■ **Exercise requirements**
Give only the number of lines in the records that include "computer".

■ **Records supplied**
***

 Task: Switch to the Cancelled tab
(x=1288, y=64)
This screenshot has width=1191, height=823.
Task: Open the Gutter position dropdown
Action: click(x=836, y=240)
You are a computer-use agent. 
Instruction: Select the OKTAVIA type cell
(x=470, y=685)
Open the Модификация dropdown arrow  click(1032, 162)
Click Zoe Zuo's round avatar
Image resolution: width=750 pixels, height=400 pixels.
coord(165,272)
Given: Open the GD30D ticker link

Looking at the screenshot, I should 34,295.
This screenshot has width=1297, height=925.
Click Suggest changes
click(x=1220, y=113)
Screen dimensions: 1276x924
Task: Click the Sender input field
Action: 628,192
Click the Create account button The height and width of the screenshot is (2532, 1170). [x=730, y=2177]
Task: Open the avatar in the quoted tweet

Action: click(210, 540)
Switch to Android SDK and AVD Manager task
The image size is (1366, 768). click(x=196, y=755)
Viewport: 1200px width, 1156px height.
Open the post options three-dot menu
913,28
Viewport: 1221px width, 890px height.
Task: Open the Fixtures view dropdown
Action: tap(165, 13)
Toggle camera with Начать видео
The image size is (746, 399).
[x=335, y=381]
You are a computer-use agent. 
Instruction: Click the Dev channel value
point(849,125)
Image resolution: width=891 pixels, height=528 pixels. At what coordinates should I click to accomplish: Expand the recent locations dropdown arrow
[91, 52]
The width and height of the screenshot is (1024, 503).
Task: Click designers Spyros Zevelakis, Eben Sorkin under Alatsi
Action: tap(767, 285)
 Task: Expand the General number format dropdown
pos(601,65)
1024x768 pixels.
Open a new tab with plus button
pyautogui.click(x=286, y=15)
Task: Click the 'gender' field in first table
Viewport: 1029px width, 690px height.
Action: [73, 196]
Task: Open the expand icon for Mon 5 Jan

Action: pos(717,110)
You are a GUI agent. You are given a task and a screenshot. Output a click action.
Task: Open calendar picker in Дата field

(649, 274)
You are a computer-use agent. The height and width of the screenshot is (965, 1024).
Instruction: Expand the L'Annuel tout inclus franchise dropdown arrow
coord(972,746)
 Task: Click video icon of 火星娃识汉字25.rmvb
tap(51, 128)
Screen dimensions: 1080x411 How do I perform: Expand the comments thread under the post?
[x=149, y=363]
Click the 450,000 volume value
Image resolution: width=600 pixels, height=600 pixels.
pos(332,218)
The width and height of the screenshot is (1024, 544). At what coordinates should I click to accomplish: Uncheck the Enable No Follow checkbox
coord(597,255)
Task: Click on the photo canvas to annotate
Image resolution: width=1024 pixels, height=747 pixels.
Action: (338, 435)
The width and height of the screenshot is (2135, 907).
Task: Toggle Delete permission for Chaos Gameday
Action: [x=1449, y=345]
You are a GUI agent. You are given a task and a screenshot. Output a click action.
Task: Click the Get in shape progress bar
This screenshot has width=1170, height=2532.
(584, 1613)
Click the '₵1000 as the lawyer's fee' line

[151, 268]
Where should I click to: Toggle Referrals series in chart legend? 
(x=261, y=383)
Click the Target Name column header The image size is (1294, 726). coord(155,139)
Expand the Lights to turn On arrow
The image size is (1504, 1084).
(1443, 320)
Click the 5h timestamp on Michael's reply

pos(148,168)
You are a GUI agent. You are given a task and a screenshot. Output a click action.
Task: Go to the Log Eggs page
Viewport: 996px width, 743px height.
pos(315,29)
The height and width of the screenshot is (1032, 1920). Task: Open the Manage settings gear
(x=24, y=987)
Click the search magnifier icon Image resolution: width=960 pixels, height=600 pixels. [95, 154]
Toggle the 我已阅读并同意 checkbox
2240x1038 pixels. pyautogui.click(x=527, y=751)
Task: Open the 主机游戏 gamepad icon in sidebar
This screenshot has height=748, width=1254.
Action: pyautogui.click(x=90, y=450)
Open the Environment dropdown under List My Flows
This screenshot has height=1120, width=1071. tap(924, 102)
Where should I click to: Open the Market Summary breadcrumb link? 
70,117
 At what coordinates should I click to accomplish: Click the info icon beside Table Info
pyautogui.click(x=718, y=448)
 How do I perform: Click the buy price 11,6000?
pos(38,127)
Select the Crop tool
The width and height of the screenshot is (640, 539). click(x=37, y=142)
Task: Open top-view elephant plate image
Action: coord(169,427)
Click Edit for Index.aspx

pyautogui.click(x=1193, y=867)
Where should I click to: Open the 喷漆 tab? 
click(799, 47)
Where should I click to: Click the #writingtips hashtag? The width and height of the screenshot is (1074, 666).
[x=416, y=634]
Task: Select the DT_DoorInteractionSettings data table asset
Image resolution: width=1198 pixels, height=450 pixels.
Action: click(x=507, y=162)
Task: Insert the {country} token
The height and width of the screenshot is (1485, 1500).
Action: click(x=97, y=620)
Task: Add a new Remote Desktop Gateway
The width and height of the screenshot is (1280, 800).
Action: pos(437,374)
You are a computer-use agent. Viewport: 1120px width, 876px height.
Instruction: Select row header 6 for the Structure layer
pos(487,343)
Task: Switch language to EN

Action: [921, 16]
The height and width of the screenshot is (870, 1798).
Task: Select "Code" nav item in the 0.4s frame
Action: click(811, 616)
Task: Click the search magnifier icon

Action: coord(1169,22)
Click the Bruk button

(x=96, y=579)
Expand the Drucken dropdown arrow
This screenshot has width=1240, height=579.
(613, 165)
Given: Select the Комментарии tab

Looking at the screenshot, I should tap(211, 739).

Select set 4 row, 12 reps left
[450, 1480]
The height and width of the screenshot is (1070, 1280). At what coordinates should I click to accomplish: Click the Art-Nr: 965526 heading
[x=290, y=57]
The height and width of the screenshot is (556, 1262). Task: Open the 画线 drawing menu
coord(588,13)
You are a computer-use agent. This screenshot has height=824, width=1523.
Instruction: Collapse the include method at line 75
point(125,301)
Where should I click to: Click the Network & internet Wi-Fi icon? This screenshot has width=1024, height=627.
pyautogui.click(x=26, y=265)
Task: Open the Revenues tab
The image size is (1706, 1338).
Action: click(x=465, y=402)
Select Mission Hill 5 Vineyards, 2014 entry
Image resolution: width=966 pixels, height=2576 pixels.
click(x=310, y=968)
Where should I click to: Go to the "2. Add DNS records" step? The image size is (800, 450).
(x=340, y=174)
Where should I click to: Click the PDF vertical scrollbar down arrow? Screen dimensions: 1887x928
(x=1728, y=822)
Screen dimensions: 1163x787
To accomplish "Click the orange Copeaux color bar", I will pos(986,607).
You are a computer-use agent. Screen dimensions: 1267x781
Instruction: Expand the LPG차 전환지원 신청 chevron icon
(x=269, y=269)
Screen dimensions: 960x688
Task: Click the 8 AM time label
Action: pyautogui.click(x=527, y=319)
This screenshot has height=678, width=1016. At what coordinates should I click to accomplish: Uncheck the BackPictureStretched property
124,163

***

■ **Answer to this task**
6